## Extract provided
= = = = = = =
Director Independence
The rules of the Nasdaq Stock Market require that a majority of the Company’s Board of Directors and the members of the Audit Committee, Compensation Committee and the Nominating and Corporate Governance Committee meet its independence criteria. No director qualifies as independent unless the Board determines that the director has no direct or indirect material relationship with the Company that would interfere with the exercise of independent judgement in carrying out the responsibilities of a director. The Board considers all relevant facts and circumstances of which it is aware in making an independence determination.
Based on the Nasdaq Stock Market’s guidelines, the Board of Directors has determined that each of the following directors is independent: Sidney R. Brown, Roy C. Jackson, Mary M. Meder, Vincent A. Melchiorre and Peter G. Stanley. Messrs. Jackson, Melchiorre and Stanley and Ms. Meder do not have a business, financial, family or other type of relationship with J & J. If appointed to the Board of Directors, the Board of Directors has determined Kathleen Ciaramello will be an independent director. With respect to Mr. Brown, his company, NFI Industries and affiliated companies, provide the following services to the Company: (i) transportation and supply chain solutions services; (ii) operate the Company’s new regional distribution centers; and (iii) lease to the Company the building where the Texas regional distribution center is located. The Board of Directors determined that Mr. Brown is independent irrespective of the services provided due to the amounts involved and the relative levels of revenue of J & J and NFI Industries.
= = = = = = =
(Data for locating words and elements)
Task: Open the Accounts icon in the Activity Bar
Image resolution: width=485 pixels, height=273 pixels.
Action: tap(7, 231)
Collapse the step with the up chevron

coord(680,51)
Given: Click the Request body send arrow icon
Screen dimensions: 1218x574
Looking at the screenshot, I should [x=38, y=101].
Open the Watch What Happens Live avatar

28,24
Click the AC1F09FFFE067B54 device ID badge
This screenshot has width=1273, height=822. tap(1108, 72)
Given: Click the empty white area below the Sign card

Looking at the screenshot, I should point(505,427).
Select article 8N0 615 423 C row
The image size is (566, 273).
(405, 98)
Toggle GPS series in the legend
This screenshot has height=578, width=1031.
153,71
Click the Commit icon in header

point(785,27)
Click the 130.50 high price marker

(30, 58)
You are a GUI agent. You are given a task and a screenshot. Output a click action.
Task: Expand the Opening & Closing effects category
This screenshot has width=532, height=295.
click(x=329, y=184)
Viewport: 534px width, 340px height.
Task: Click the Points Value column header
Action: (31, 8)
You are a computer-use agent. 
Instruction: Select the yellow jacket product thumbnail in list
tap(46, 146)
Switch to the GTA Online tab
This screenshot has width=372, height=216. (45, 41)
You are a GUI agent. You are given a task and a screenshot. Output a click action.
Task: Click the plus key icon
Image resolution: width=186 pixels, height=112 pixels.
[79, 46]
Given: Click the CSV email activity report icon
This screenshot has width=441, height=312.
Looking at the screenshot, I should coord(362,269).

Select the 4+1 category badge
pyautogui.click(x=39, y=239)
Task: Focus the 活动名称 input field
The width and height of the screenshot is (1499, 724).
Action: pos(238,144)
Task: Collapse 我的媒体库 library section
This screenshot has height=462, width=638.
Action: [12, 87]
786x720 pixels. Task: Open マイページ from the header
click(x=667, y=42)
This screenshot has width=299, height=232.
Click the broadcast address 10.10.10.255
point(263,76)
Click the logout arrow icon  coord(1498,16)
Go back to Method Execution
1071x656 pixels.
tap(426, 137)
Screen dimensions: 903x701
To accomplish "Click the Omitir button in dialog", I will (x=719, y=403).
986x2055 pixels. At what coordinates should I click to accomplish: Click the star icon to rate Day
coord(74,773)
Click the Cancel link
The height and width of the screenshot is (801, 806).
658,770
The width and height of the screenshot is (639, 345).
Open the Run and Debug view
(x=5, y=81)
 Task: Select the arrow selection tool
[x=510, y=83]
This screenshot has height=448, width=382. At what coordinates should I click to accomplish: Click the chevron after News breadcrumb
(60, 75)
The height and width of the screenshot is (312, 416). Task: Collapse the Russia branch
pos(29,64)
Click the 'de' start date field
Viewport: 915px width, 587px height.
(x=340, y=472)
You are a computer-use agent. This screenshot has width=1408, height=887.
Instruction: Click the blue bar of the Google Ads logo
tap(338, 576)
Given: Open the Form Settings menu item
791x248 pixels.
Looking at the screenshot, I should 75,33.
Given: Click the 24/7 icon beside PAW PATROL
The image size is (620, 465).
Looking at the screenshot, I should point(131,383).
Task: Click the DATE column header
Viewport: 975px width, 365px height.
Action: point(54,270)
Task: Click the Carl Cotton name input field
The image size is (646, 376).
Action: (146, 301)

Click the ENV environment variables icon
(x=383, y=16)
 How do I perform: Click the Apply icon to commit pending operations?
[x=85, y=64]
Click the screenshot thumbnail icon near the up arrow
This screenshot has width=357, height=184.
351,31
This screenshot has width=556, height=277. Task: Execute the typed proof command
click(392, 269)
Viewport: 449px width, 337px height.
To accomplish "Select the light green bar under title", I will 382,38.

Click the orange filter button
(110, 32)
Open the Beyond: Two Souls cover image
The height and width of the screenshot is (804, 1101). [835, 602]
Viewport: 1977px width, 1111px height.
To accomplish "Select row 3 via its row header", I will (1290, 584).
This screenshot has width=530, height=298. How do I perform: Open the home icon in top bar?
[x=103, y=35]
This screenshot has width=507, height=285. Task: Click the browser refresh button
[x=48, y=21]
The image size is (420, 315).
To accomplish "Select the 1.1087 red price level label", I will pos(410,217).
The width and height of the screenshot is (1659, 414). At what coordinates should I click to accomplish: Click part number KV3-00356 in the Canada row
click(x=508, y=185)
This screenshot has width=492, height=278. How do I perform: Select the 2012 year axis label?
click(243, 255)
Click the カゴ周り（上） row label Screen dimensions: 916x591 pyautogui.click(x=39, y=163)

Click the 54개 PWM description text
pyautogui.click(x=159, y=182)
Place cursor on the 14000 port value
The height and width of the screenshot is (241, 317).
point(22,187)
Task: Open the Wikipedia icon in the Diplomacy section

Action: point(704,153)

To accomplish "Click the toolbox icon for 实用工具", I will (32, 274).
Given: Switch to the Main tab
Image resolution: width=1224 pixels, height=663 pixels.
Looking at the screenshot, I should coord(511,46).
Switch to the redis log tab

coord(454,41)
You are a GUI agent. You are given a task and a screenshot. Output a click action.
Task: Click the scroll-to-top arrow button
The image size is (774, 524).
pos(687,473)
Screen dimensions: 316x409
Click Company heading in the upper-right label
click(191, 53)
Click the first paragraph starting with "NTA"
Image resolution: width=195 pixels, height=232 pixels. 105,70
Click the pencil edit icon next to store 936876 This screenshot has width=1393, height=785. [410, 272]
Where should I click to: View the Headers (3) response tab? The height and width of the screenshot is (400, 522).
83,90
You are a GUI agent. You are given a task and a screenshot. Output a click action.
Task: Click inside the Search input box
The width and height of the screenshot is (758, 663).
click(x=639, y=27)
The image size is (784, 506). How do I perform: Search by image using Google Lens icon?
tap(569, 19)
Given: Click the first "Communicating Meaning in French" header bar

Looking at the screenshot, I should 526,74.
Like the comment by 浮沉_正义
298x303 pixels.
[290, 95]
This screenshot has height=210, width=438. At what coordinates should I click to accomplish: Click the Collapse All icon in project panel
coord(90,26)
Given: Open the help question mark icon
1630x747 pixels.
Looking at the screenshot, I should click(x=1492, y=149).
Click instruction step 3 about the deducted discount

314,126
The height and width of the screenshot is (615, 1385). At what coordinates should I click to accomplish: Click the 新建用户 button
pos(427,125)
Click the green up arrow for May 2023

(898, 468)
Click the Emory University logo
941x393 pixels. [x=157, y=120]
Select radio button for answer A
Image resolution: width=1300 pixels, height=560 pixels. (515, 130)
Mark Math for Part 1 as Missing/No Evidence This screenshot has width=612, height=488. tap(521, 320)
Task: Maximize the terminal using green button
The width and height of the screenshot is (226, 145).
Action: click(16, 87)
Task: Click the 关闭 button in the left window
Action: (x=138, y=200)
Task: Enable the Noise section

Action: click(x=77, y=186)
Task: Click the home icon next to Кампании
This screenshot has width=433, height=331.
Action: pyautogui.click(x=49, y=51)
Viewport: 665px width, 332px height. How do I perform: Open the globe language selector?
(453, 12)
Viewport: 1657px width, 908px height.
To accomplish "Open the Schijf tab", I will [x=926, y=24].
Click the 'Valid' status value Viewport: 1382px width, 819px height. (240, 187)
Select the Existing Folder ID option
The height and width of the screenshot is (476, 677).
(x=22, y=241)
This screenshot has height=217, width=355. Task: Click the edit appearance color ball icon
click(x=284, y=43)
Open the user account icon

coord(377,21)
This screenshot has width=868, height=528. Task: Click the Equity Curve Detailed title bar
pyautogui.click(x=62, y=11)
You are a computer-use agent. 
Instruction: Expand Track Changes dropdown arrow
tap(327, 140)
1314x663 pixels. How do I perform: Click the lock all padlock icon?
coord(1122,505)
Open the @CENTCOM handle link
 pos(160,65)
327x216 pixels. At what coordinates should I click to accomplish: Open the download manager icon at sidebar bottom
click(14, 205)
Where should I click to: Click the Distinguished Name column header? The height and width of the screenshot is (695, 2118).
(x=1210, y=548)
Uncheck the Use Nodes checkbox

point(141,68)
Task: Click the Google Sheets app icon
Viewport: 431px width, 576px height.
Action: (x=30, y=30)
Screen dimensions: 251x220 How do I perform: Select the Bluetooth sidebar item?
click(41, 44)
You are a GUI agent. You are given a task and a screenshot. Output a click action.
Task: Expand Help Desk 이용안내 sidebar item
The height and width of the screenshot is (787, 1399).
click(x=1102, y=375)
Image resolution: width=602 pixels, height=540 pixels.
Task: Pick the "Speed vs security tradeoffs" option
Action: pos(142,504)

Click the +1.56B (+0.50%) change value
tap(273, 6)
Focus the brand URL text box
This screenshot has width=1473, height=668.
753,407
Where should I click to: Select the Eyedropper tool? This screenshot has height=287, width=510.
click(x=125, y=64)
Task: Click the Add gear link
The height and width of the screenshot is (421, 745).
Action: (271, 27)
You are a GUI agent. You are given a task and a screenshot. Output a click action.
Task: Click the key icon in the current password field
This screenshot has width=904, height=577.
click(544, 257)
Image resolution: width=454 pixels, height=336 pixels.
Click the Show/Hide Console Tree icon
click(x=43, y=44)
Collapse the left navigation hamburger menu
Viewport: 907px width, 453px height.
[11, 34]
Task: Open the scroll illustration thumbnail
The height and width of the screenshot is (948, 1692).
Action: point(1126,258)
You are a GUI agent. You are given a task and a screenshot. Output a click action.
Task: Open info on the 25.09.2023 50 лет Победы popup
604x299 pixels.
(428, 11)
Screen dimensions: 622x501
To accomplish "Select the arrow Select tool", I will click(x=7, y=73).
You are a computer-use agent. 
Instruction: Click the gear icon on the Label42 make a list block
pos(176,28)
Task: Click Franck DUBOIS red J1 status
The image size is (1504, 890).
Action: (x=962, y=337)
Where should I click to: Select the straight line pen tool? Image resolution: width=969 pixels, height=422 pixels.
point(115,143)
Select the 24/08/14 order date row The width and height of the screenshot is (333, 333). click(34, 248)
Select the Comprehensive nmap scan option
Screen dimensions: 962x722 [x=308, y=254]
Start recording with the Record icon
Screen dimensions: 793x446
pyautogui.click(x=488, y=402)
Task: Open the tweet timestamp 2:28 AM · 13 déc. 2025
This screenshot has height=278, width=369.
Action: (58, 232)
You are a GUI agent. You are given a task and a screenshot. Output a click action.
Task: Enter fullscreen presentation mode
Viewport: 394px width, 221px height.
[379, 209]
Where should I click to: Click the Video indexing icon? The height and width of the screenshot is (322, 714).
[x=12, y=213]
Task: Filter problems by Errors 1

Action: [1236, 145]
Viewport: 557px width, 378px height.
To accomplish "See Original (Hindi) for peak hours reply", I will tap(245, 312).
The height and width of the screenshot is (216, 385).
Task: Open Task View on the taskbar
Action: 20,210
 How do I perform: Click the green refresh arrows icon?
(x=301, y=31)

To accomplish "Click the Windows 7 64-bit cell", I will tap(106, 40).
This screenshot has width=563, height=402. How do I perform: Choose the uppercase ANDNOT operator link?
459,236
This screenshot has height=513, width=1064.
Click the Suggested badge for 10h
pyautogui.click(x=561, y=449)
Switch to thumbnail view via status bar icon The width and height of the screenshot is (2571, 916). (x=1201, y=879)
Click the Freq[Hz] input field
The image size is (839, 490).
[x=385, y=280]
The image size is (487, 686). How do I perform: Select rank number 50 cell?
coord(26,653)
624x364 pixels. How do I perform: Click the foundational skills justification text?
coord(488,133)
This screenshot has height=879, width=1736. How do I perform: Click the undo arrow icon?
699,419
= = = = = = =
## Goals
(1) Pull out every line of the entries that contains the word "green", matching its case exactly.
(2) Carry on the director independence passage from the point where it stops.
The entries have no connection to the director independence passage.

## Task-by-task answers
(1)
To accomplish "Select the light green bar under title", I will 382,38.
Click the green up arrow for May 2023
Task: Maximize the terminal using green button
 How do I perform: Click the green refresh arrows icon?

(2)
Certificate of Incorporation – Voting Provisions
The Company’s Amended and Restated Certificate of Incorporation (the “Charter”) includes certain provisions relating to shareholder and director voting. Under the Charter, no shareholder may vote more than ten percent (10%) of the Company’s voting securities (the “Voting Threshold”), including the Company’s common stock, without approval from our Board of Directors, excluding those shareholders (such as Mr. Shreiber) who held shares of common stock in excess of the Voting Threshold as of the date of the Charter’s adoption in 1990. The Charter grants the Company the right to repurchase shares held in excess of the Voting Threshold upon a duly adopted resolution of the Board of Directors.
Generally, each director of the Company’s Board of Directors is entitled to one vote on all matters upon which the Board of Directors is entitled to vote, except that Mr. Shreiber is granted certain special voting rights with respect to any matters to be voted upon by the Board of Directors for so long as he is a director of the corporation and holds either alone or together with the members of his immediate family at least 10% of the issued and outstanding voting securities. As a result, as of the date of this Proxy Statement, Mr. Shreiber is entitled to cast six (6) votes on all matters upon which the Board of Directors is entitled to vote; however, upon the conclusion of Mr. Shreiber’s term as a member of the Board of Directors as of the date of the Annual Meeting, Mr. Shreiber will cease to be a director of the Company and will no longer be entitled to those certain special voting rights Further, in the event of a “hostile change of Board control,” which would occur only when one-half or more of the total number of directors serving on the Board of Directors have not been nominated by the Board of Directors or by a duly-authorized committee of the Board of Directors, our Charter grants “Experienced Directors,” defined as those Directors with more than five years of experience of serving as Directors of the Company, certain expanded voting rights that could delay, deter or prevent an acquisition of the Company.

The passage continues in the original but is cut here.